**What the task asks:** What lines in the records below contain the string "button"? Copy every one.

**Data for processing:**
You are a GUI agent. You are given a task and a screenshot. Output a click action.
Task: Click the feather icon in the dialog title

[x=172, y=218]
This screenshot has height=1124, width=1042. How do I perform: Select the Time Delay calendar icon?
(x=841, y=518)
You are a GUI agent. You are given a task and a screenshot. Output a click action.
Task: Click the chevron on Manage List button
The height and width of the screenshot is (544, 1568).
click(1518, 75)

...

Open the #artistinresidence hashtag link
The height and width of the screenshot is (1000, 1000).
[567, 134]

---

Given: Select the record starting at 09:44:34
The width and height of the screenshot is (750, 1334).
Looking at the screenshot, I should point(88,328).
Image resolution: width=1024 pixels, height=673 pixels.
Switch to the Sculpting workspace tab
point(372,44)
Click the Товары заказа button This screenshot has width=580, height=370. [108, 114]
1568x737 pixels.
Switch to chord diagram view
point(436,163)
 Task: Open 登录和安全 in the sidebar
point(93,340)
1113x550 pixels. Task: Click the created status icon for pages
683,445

**Result of this task:**
Task: Click the chevron on Manage List button
Click the Товары заказа button This screenshot has width=580, height=370. [108, 114]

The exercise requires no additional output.